▶ **PAGE EXTRACT**
= Mothers of Khavaran =

Activist group

Mothers of Khavaran (مادران خاوران) or "Mothers and Families of Khavaran" is a group of mothers and families of victims who suffered from state atrocities in Iran during the 1980s. They are dedicated to seeking truth and justice for those who were killed in mass executions carried out by the Islamic Republic, starting around 1981 and reaching their peak during the 1988 summary mass executions of political prisoners in Iranian prisons. The organization comprises mothers and other family members of victims. Despite pressure by state authorities to remain silent, the Mothers of Khavaran have worked for over thirty years to seek justice and accountability for their loved ones.

==Origins and formation==
The members and supporters of Mothers began coming together as a community around the early 1980s. Survivors of executions would gather around graves of their loved ones, often executed in secrecy and buried in Khavaran Cemetery. As the authorities of the Islamic Republic carried out executions and buried prisoners at Khavaran, an increasing number of families united to collectively honor and remember their loved ones.

▶ **TASK REQUIREMENTS**
#1 Update the passage on the Mothers of Khavaran from "Activist group" to "for their loved ones.", replacing "Islamic Republic" with "Iranian government".
#2 Summarize the text about the Mothers of Khavaran in two sentences.
#3 Resume the article on the Mothers of Khavaran after its last sentence.

▶ **SOURCE MATERIAL**
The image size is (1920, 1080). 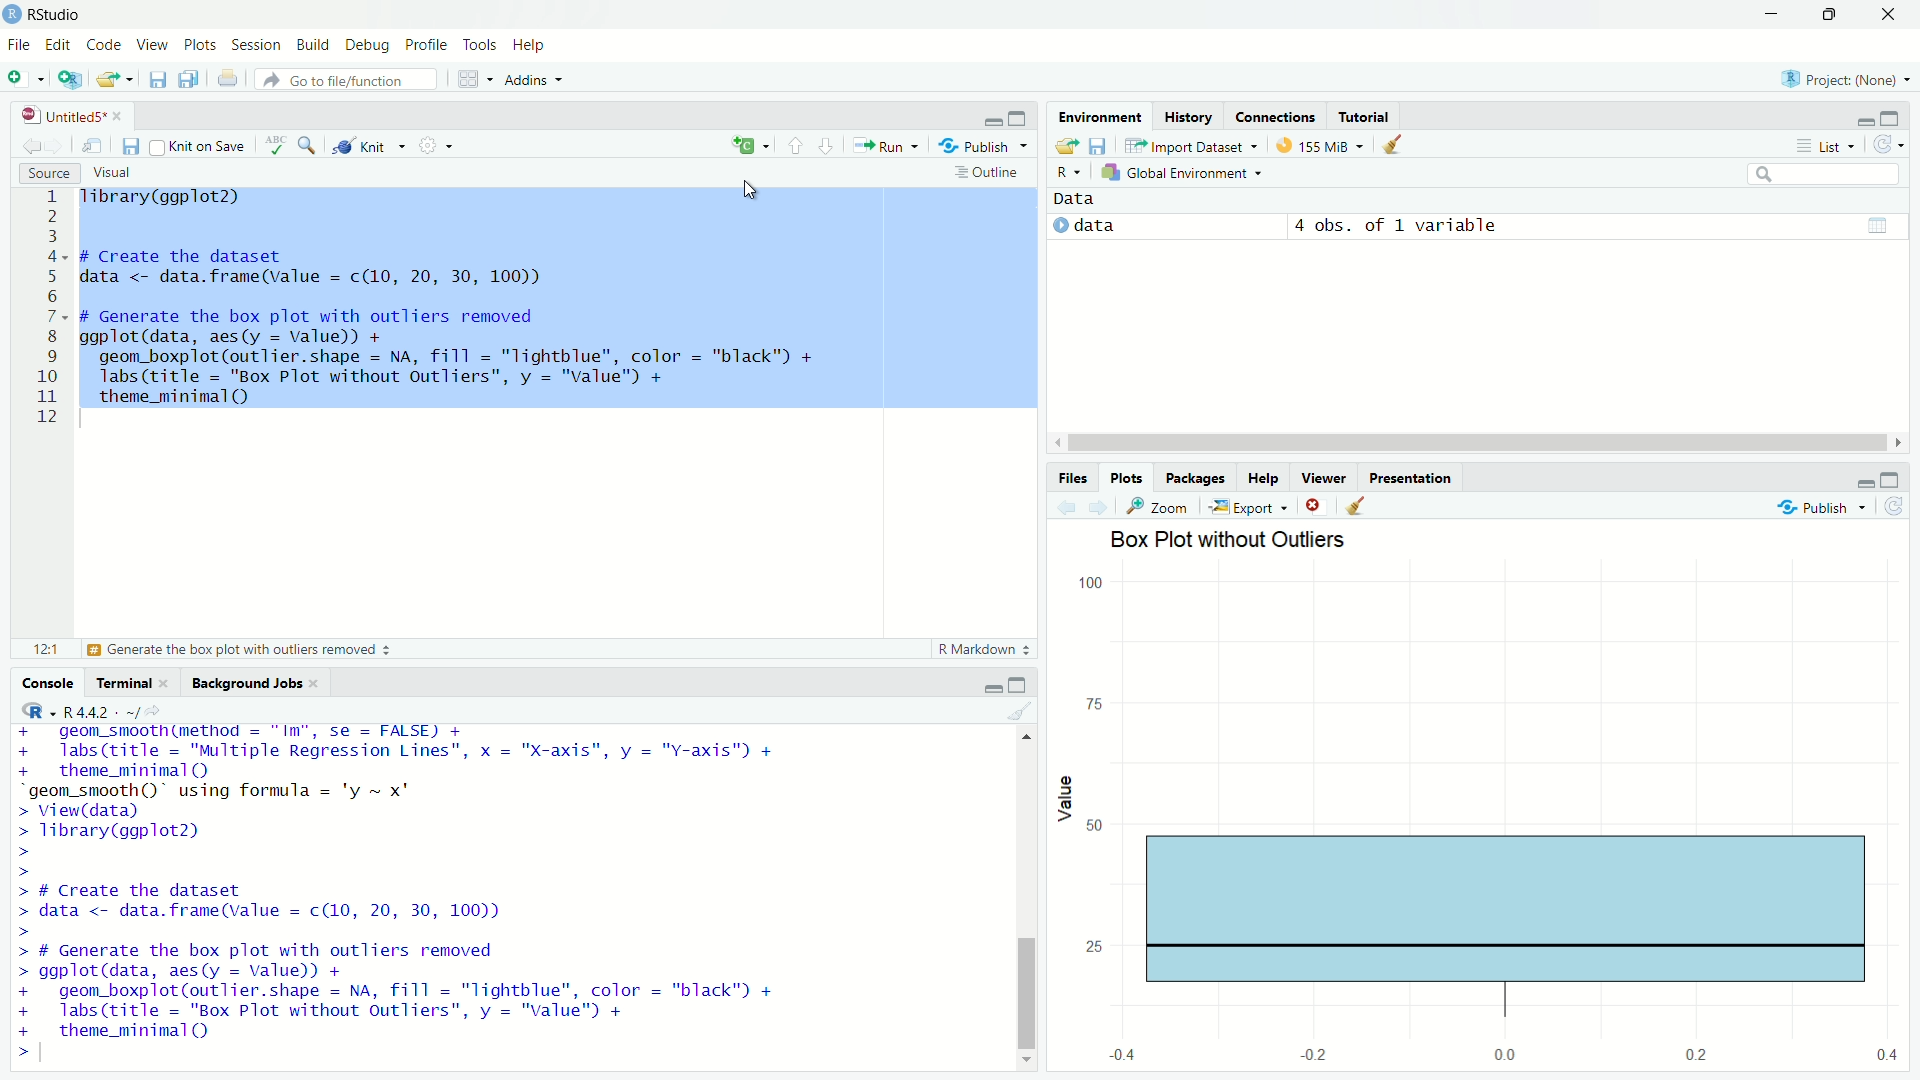 I want to click on maximise, so click(x=1024, y=681).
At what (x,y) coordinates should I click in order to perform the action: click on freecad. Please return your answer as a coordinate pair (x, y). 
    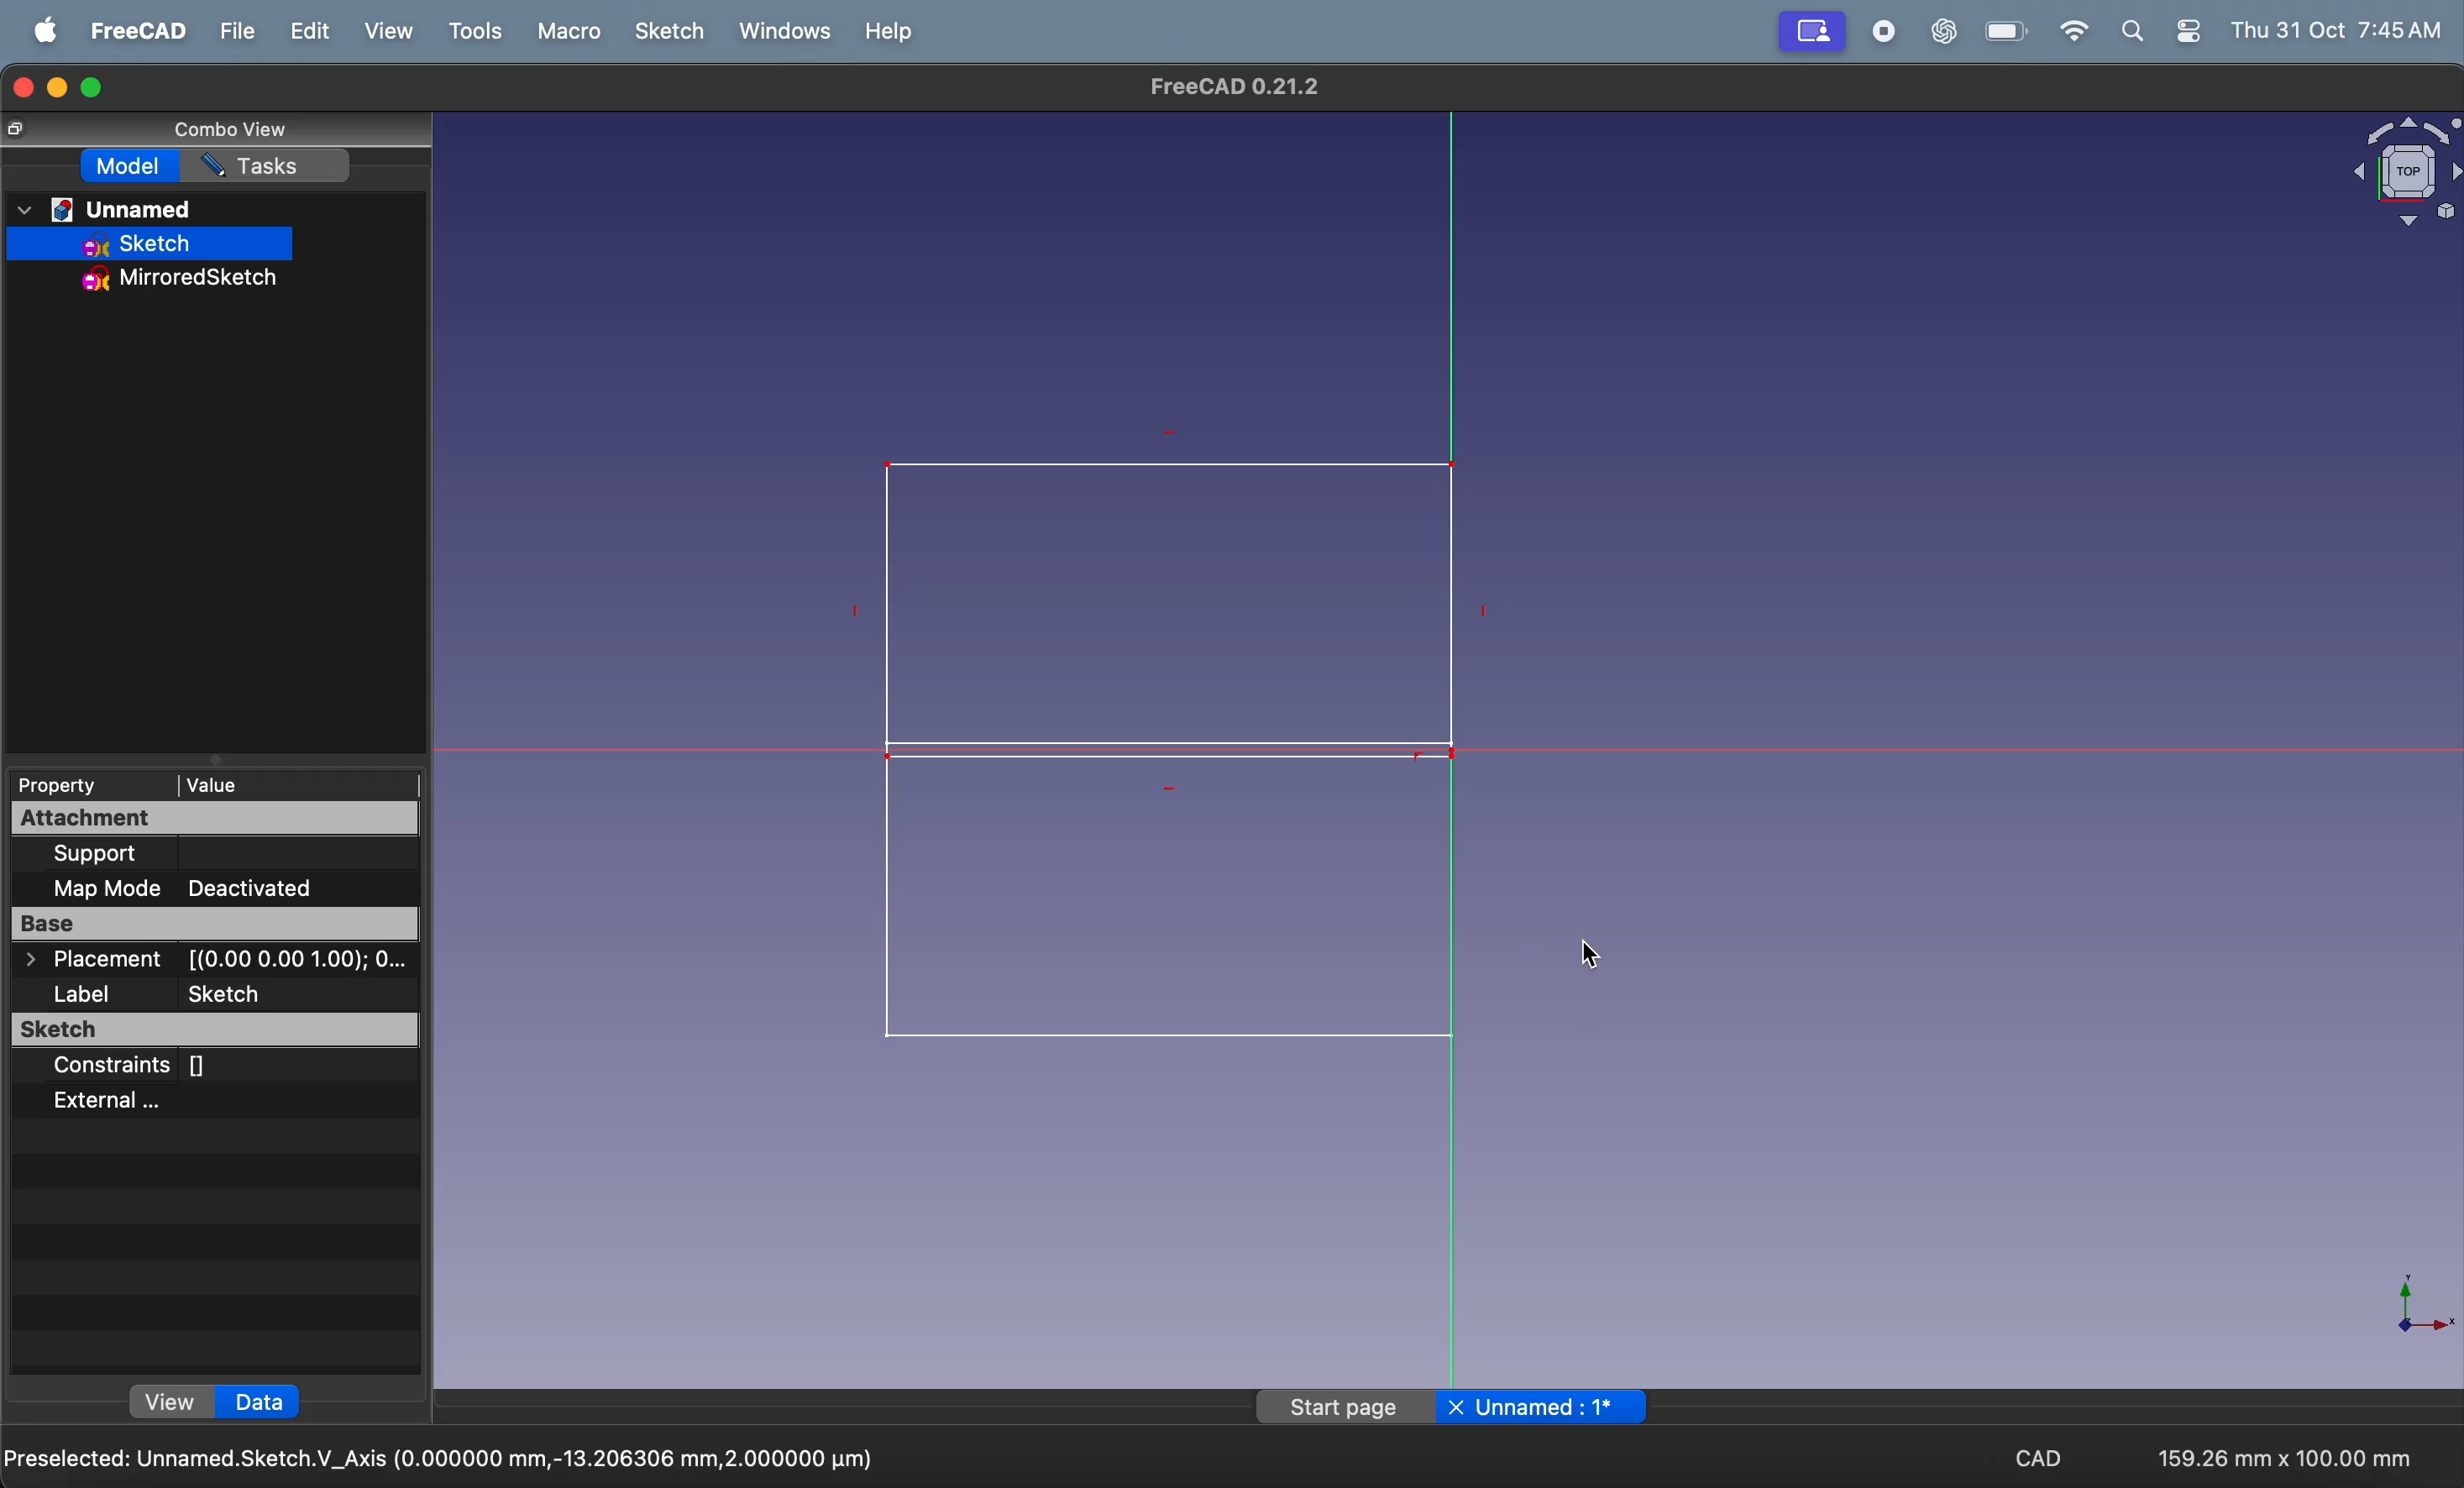
    Looking at the image, I should click on (141, 29).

▶ **RESULTS OF THE EXERCISE**
#1
Activist group

Mothers of Khavaran (مادران خاوران) or "Mothers and Families of Khavaran" is a group of mothers and families of victims who suffered from state atrocities in Iran during the 1980s. They are dedicated to seeking truth and justice for those who were killed in mass executions carried out by the Iranian government, starting around 1981 and reaching their peak during the 1988 summary mass executions of political prisoners in Iranian prisons. The organization comprises mothers and other family members of victims. Despite pressure by state authorities to remain silent, the Mothers of Khavaran have worked for over thirty years to seek justice and accountability for their loved ones.

#2 The Mothers of Khavaran are mothers and other relatives of people killed in mass executions carried out by the Islamic Republic of Iran from around 1981, which peaked with the 1988 executions of political prisoners. Despite state pressure to stay silent, the group has sought truth, justice and accountability for more than thirty years, having formed in the early 1980s as families gathered at the graves of their loved ones in Khavaran Cemetery.

#3
Families of both prisoners and victims frequently gathered near facilities such as Evin and Gohardasht (Rajaeeshahr) prisons, as well as at Khavaran, where they engaged in mutual support, information exchange, and solidarity while awaiting updates or authorization for visitation. Through this process that 1988 they discovered increased pressure on the political prisoners. In response to a hunger strike by their loved ones at Gohardasht prison in objection to torture and poor conditions, Mothers stepped up their appeals and activities. During the massacre between July 1988 and January 1989, Mothers of Khavaran entered a new stage in its history. The joint efforts of Mothers in response to this development marked the beginning of their movement.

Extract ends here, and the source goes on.